— begin PROVIDED RECORDS —

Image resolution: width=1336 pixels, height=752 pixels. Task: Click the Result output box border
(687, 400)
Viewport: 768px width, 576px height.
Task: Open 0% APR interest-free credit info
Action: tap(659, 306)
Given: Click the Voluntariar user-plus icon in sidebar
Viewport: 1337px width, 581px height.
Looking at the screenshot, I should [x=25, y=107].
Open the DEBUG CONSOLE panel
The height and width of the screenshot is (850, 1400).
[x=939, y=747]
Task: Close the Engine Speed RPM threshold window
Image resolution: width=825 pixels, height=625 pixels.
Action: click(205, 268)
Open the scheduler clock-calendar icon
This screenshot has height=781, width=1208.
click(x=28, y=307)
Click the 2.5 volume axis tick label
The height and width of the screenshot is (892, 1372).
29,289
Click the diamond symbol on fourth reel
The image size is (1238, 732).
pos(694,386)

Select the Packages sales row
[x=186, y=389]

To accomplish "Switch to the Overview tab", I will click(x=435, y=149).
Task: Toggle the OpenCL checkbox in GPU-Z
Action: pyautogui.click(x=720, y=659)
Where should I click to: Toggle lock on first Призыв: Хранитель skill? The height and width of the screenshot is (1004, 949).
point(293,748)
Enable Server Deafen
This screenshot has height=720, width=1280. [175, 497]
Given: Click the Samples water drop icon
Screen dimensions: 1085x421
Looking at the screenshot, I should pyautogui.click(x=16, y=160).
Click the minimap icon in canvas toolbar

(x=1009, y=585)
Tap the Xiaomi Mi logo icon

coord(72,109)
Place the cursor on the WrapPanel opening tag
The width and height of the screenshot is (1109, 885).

— end PROVIDED RECORDS —

CHALLENGE — Reproduce every line of the entries above verbatim, from the first to the last.

FULL OUTPUT —
Image resolution: width=1336 pixels, height=752 pixels. Task: Click the Result output box border
(687, 400)
Viewport: 768px width, 576px height.
Task: Open 0% APR interest-free credit info
Action: tap(659, 306)
Given: Click the Voluntariar user-plus icon in sidebar
Viewport: 1337px width, 581px height.
Looking at the screenshot, I should [x=25, y=107].
Open the DEBUG CONSOLE panel
The height and width of the screenshot is (850, 1400).
[x=939, y=747]
Task: Close the Engine Speed RPM threshold window
Image resolution: width=825 pixels, height=625 pixels.
Action: click(205, 268)
Open the scheduler clock-calendar icon
This screenshot has height=781, width=1208.
click(x=28, y=307)
Click the 2.5 volume axis tick label
The height and width of the screenshot is (892, 1372).
29,289
Click the diamond symbol on fourth reel
The image size is (1238, 732).
pos(694,386)

Select the Packages sales row
[x=186, y=389]

To accomplish "Switch to the Overview tab", I will click(x=435, y=149).
Task: Toggle the OpenCL checkbox in GPU-Z
Action: pyautogui.click(x=720, y=659)
Where should I click to: Toggle lock on first Призыв: Хранитель skill? The height and width of the screenshot is (1004, 949).
point(293,748)
Enable Server Deafen
This screenshot has height=720, width=1280. [175, 497]
Given: Click the Samples water drop icon
Screen dimensions: 1085x421
Looking at the screenshot, I should pyautogui.click(x=16, y=160).
Click the minimap icon in canvas toolbar

(x=1009, y=585)
Tap the Xiaomi Mi logo icon

coord(72,109)
Place the cursor on the WrapPanel opening tag
The width and height of the screenshot is (1109, 885).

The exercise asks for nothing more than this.